Task objective:
Somewhere below is a line with "Given: Select all rows with header checkbox" and, later, a line with "The width and"; repeat those two lines and all the lines between them, exactly as they are.

Data for review:

<<<<

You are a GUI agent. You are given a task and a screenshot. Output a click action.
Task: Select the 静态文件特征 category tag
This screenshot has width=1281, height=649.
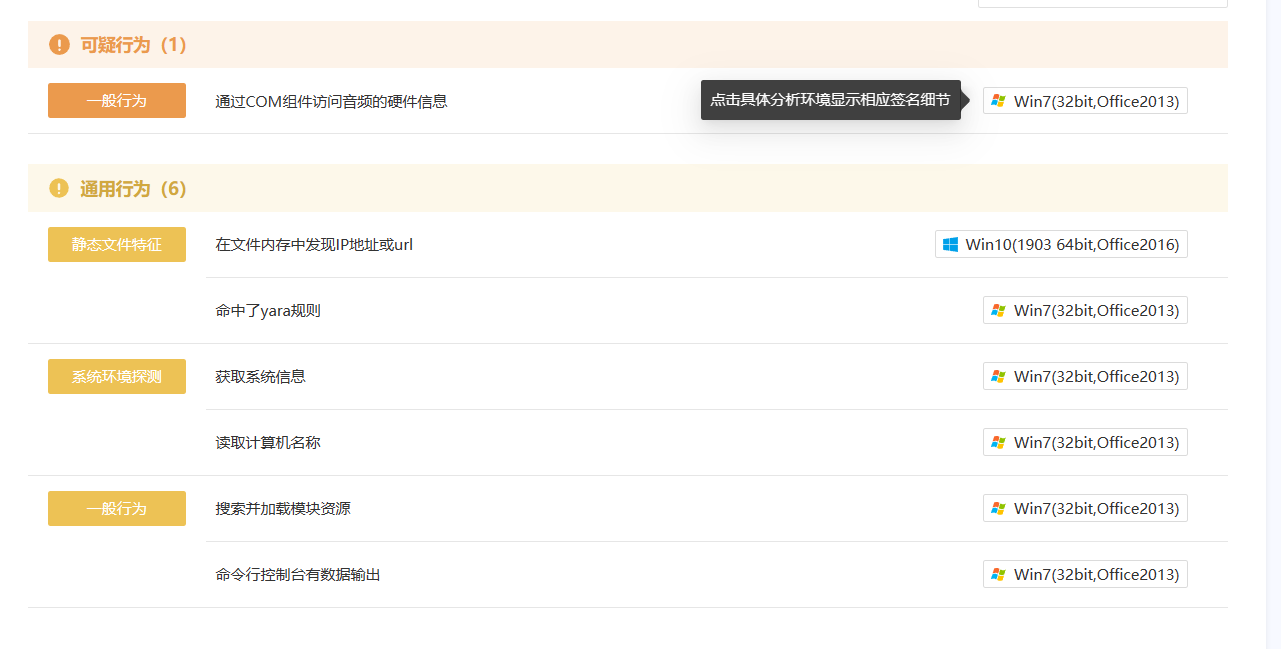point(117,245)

>>>>
<<<<

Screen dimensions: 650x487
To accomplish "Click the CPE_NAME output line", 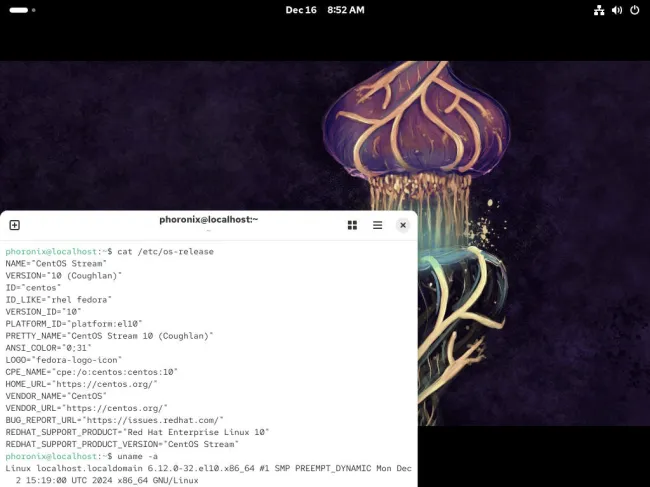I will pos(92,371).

>>>>
<<<<

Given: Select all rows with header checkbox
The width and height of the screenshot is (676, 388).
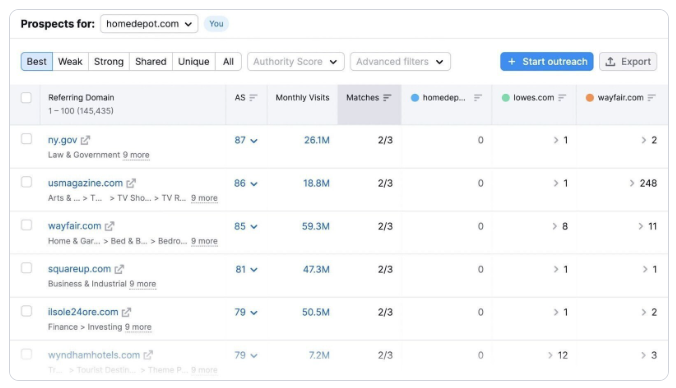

>>>>

Expected answer:
Given: Select all rows with header checkbox
The width and height of the screenshot is (676, 388).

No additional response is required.